* _What is expected_
Below are some records; reproduce every one of them exactly.

* _Entries supplied_
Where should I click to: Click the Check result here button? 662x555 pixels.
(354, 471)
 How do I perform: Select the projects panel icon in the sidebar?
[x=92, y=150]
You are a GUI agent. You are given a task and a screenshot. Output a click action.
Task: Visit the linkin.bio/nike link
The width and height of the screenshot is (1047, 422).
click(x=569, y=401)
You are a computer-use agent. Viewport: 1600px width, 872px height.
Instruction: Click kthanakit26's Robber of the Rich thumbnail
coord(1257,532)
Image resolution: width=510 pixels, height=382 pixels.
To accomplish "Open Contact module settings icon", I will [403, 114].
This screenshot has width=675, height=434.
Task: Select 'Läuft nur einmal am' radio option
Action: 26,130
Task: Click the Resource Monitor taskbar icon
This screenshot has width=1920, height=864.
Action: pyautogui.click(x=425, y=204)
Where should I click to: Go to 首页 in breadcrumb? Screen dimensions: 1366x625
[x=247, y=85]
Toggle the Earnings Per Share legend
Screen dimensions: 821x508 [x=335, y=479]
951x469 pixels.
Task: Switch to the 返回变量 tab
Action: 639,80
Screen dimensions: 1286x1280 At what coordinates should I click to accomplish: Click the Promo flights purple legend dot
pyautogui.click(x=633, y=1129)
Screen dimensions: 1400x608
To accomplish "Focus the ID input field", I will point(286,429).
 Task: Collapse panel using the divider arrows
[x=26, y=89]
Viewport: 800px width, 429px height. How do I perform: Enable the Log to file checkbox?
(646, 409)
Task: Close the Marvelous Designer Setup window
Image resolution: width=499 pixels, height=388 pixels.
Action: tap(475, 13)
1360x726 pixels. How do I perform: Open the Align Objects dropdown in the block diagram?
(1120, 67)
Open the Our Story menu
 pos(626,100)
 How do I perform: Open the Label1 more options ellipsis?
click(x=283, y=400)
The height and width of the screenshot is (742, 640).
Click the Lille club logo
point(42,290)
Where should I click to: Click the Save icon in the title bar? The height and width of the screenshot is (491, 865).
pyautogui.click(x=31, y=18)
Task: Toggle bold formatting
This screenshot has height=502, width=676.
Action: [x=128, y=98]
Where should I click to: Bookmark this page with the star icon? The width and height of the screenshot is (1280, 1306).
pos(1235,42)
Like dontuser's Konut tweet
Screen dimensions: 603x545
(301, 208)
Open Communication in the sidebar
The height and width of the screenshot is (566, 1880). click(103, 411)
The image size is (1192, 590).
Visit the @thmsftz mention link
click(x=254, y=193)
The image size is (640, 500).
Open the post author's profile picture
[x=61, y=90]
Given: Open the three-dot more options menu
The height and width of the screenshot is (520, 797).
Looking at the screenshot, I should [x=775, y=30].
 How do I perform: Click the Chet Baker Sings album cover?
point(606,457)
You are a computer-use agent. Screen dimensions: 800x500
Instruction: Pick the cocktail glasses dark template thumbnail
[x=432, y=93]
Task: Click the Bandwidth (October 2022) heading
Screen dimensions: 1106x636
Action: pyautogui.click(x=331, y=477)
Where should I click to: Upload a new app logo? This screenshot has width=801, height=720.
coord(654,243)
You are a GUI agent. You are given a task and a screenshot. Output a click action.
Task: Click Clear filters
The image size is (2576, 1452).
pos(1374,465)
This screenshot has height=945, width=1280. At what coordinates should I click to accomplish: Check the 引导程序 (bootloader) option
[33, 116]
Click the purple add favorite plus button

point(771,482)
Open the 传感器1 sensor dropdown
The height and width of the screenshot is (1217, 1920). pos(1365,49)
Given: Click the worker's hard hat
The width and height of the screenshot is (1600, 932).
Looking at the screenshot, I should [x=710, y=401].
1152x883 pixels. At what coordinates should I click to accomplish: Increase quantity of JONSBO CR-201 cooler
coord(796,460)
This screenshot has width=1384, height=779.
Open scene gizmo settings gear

* _Output below_
Where should I click to: Click the Check result here button? 662x555 pixels.
(354, 471)
 How do I perform: Select the projects panel icon in the sidebar?
[x=92, y=150]
You are a GUI agent. You are given a task and a screenshot. Output a click action.
Task: Visit the linkin.bio/nike link
The width and height of the screenshot is (1047, 422).
click(x=569, y=401)
You are a computer-use agent. Viewport: 1600px width, 872px height.
Instruction: Click kthanakit26's Robber of the Rich thumbnail
coord(1257,532)
Image resolution: width=510 pixels, height=382 pixels.
To accomplish "Open Contact module settings icon", I will [403, 114].
This screenshot has width=675, height=434.
Task: Select 'Läuft nur einmal am' radio option
Action: 26,130
Task: Click the Resource Monitor taskbar icon
This screenshot has width=1920, height=864.
Action: pyautogui.click(x=425, y=204)
Where should I click to: Go to 首页 in breadcrumb? Screen dimensions: 1366x625
[x=247, y=85]
Toggle the Earnings Per Share legend
Screen dimensions: 821x508 [x=335, y=479]
951x469 pixels.
Task: Switch to the 返回变量 tab
Action: 639,80
Screen dimensions: 1286x1280 At what coordinates should I click to accomplish: Click the Promo flights purple legend dot
pyautogui.click(x=633, y=1129)
Screen dimensions: 1400x608
To accomplish "Focus the ID input field", I will point(286,429).
 Task: Collapse panel using the divider arrows
[x=26, y=89]
Viewport: 800px width, 429px height. How do I perform: Enable the Log to file checkbox?
(646, 409)
Task: Close the Marvelous Designer Setup window
Image resolution: width=499 pixels, height=388 pixels.
Action: tap(475, 13)
1360x726 pixels. How do I perform: Open the Align Objects dropdown in the block diagram?
(1120, 67)
Open the Our Story menu
 pos(626,100)
 How do I perform: Open the Label1 more options ellipsis?
click(x=283, y=400)
The height and width of the screenshot is (742, 640).
Click the Lille club logo
point(42,290)
Where should I click to: Click the Save icon in the title bar? The height and width of the screenshot is (491, 865).
pyautogui.click(x=31, y=18)
Task: Toggle bold formatting
This screenshot has height=502, width=676.
Action: [x=128, y=98]
Where should I click to: Bookmark this page with the star icon? The width and height of the screenshot is (1280, 1306).
pos(1235,42)
Like dontuser's Konut tweet
Screen dimensions: 603x545
(301, 208)
Open Communication in the sidebar
The height and width of the screenshot is (566, 1880). click(103, 411)
The image size is (1192, 590).
Visit the @thmsftz mention link
click(x=254, y=193)
The image size is (640, 500).
Open the post author's profile picture
[x=61, y=90]
Given: Open the three-dot more options menu
The height and width of the screenshot is (520, 797).
Looking at the screenshot, I should [x=775, y=30].
 How do I perform: Click the Chet Baker Sings album cover?
point(606,457)
You are a computer-use agent. Screen dimensions: 800x500
Instruction: Pick the cocktail glasses dark template thumbnail
[x=432, y=93]
Task: Click the Bandwidth (October 2022) heading
Screen dimensions: 1106x636
Action: pyautogui.click(x=331, y=477)
Where should I click to: Upload a new app logo? This screenshot has width=801, height=720.
coord(654,243)
You are a GUI agent. You are given a task and a screenshot. Output a click action.
Task: Click Clear filters
The image size is (2576, 1452).
pos(1374,465)
This screenshot has height=945, width=1280. At what coordinates should I click to accomplish: Check the 引导程序 (bootloader) option
[33, 116]
Click the purple add favorite plus button

point(771,482)
Open the 传感器1 sensor dropdown
The height and width of the screenshot is (1217, 1920). pos(1365,49)
Given: Click the worker's hard hat
The width and height of the screenshot is (1600, 932).
Looking at the screenshot, I should [x=710, y=401].
1152x883 pixels. At what coordinates should I click to accomplish: Increase quantity of JONSBO CR-201 cooler
coord(796,460)
This screenshot has width=1384, height=779.
Open scene gizmo settings gear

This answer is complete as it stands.